A New Framework for ISM Emission Line Models: Connecting Multi-Scale Simulations Across Cosmological Volumes

TL;DR

This paper introduces a multi-scale simulation framework combining high-resolution FIRE simulations, semi-analytic line emission modeling, and machine learning to predict ISM emission lines in early galaxies, aligning well with observations and aiding future surveys.

Contribution

The novel framework connects detailed sub-grid ISM models with large cosmological simulations using machine learning, enabling accurate emission line predictions at cosmic scales.

Findings

Predicted line luminosities match current observations.

Framework highlights the importance of detailed sub-grid ISM models.

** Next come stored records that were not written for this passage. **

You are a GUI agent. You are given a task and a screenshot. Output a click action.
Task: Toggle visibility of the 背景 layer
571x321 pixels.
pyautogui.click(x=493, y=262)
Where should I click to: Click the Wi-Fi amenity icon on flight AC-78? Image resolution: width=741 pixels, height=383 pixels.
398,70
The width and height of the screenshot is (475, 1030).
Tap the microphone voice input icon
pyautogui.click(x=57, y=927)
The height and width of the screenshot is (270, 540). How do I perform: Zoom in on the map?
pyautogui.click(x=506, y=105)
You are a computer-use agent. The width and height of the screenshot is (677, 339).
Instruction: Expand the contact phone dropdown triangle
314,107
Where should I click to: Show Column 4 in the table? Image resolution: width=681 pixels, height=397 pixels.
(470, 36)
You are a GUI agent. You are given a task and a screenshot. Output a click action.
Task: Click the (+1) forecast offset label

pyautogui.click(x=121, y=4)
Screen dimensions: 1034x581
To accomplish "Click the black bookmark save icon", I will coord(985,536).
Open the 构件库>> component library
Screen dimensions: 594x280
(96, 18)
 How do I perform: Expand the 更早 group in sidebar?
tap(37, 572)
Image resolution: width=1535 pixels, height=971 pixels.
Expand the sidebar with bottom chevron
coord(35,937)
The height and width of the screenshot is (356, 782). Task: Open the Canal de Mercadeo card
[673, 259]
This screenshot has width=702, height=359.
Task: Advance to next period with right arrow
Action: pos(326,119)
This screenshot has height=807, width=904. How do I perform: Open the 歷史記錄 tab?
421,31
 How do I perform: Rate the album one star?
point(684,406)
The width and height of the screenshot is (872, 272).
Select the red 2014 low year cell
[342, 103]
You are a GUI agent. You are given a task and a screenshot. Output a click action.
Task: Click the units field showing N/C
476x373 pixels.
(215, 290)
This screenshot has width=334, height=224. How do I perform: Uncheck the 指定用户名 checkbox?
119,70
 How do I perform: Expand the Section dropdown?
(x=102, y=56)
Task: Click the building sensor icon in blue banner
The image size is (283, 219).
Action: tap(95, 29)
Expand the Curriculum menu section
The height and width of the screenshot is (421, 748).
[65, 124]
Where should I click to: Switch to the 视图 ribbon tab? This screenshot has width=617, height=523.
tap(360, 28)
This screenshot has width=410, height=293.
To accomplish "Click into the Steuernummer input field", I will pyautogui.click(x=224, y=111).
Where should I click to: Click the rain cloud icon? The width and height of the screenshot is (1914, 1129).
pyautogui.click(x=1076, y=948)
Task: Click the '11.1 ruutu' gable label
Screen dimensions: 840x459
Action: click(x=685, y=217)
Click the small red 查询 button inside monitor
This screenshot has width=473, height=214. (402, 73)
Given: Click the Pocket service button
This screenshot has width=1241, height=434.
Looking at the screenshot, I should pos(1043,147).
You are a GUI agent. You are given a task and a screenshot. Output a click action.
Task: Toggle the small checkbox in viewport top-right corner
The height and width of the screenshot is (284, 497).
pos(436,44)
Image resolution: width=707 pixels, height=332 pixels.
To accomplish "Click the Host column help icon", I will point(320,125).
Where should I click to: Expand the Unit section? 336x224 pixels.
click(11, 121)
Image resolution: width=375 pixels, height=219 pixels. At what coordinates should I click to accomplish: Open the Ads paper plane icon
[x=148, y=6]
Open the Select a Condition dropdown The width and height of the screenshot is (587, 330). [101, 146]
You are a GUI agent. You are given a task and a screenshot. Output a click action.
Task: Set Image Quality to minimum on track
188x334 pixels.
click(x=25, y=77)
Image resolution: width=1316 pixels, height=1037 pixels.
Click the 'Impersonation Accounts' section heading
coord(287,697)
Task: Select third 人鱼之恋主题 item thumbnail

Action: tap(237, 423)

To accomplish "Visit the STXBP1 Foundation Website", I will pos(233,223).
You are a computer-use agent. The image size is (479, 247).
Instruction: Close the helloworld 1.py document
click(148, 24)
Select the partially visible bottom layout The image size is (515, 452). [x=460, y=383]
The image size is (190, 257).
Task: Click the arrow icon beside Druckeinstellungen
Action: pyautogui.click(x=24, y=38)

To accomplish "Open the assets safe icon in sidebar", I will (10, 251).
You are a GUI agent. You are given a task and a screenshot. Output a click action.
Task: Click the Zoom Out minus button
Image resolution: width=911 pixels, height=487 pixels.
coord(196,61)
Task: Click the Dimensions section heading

Forecasts for JWST line luminosity measurements and cosmic variance.

Abstract

The JWST and ALMA have detected emission lines from the ionized interstellar medium (ISM) in some of the first galaxies at $z \gtrsim 6$. These measurements present an opportunity to better understand galaxy assembly histories and may allow important tests of state-of-the-art galaxy formation simulations. It is challenging, however, to model these lines in their proper cosmological context. In order to meet this challenge, we introduce a novel sub-grid line emission modeling framework. The framework uses the high-$z$ zoom-in simulation suite from the Feedback in Realistic Environments (FIRE) collaboration. The line emission signals from HII regions within each simulated FIRE galaxy are modeled using the semi-analytic HIILines code. A machine learning approach is then used to determine the conditional probability distribution for the line luminosity to stellar-mass ratio from the HII regions around each simulated stellar particle. This conditional probability distribution can then be applied to predict the line luminosities around stellar particles in lower resolution, yet larger volume cosmological simulations. As an example, we apply this approach to the IllustrisTNG simulations at $z=6$. The resulting predictions for the [OII], [OIII], and Balmer line luminosities as a function of star-formation rate (SFR) agree well with current observations. Our predictions differ, however, from related work in the literature which lack detailed sub-grid ISM models. This highlights the importance of our multi-scale simulation modeling framework. Finally, we provide forecasts for future line luminosity function measurements from the JWST and quantify the cosmic variance in such surveys.